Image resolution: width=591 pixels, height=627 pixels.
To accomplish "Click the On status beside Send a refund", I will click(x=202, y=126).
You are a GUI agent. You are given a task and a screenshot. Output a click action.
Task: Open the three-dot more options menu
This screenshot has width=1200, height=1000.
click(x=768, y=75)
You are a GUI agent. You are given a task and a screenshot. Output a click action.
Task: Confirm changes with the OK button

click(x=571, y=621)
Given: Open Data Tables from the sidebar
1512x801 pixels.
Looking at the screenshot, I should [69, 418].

* * *

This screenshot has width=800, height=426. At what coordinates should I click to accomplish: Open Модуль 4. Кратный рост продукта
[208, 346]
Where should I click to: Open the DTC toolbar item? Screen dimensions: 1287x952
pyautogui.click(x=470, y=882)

◆ REQUIRED ACTION ◆
From the records above, quote only the lines running from the line with "Image resolution: width=591" to the line with "Given: Open Data Tables from the sidebar", both lines included.

◆ TASK RESULT ◆
Image resolution: width=591 pixels, height=627 pixels.
To accomplish "Click the On status beside Send a refund", I will click(x=202, y=126).
You are a GUI agent. You are given a task and a screenshot. Output a click action.
Task: Open the three-dot more options menu
This screenshot has width=1200, height=1000.
click(x=768, y=75)
You are a GUI agent. You are given a task and a screenshot. Output a click action.
Task: Confirm changes with the OK button

click(x=571, y=621)
Given: Open Data Tables from the sidebar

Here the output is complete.